PDP - Embedding of the hypercube into lower-dimensional meshes

First 5 minutes of hell

This is for the cases, where we have an algorithm running on a hypercube and in physical world, we have a mesh topology, so we need to embed the hypercube into the mesh.

Dilation = the stretch of the edges. If two vertices are neighbors and then they end up far away, the dilation is high. We want to minimize it, low dilation means faster communication.

For simplicity, we will do $Q_{2k}\stackrel{\text{emb}}{⟶}M(2^k,2^k)$

• there are $2^{2^k}$ vertices in both hypercube and the mesh (so it will be mapping of one node to one node (= load is 1))
• the theoretical lower bound of the dilation is $2^k/k$
• the mapping will be mapping of $2k$-bit addresses of the hypercube to the 2D mesh nodes, there are different mapping functions (we want the one with the smallest dilation)

Svoboda

• map the upper half to x-axis of the mesh and the lower half to the y-axis of the mesh
• e.g. 0110 → 01 = 1; 10 = 2 ⇒ will be mapped to (1,2) in the mesh
• dilation is $2^{k-1}$ - the worst enlargement of the hypercube edge
  • if we flip in the highest bit (in hypercube), we have flipped in the highest dimension (which is the furthest in the mesh)
  • flipping the $k-1$ bit of the upper half changes the y-axis location of $2^{k-1}$

Morton curve

• individual coordinates of the hypercube are mapped recursively and alternately (odd-positions for x-axis, even-positions for the y-axis)
• e.g. 1010 → 11 = 3; 00 = 0 ⇒ will be mapped to (3, 0)

→ **EXERCISE REQUIREMENTS**:
1. In the hypercube embedding text, what does low dilation mean?
2. Copy the hypercube embedding text word for word from "PDP - Embedding" to "means faster communication.".
Rely only on the hypercube embedding text.

→ **DATA LINES**:
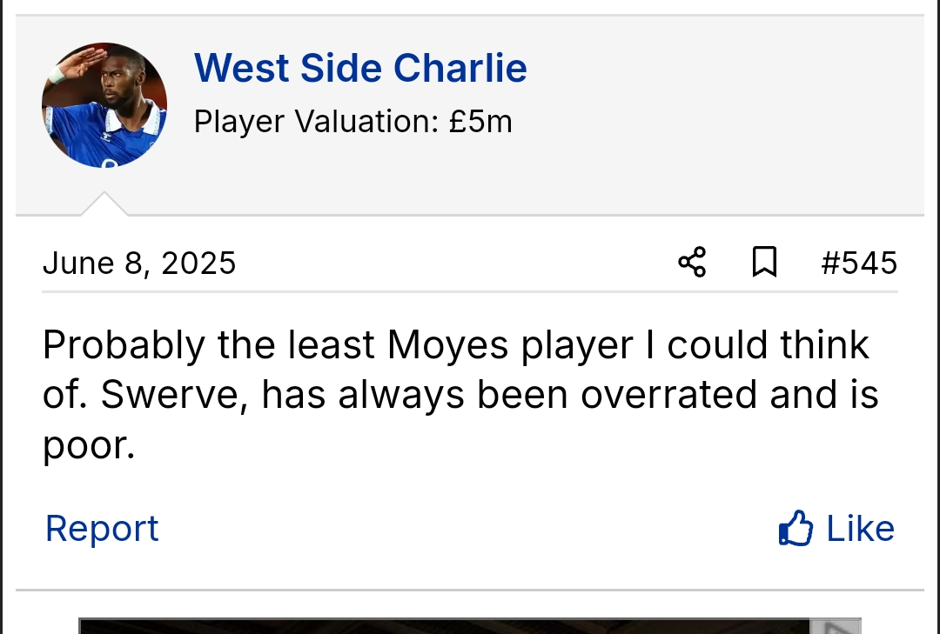Click the Player Valuation label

→ **TASK SOLUTIONS**:
1. Faster communication.

2.
PDP - Embedding of the hypercube into lower-dimensional meshes

First 5 minutes of hell

This is for the cases, where we have an algorithm running on a hypercube and in physical world, we have a mesh topology, so we need to embed the hypercube into the mesh.

Dilation = the stretch of the edges. If two vertices are neighbors and then they end up far away, the dilation is high. We want to minimize it, low dilation means faster communication.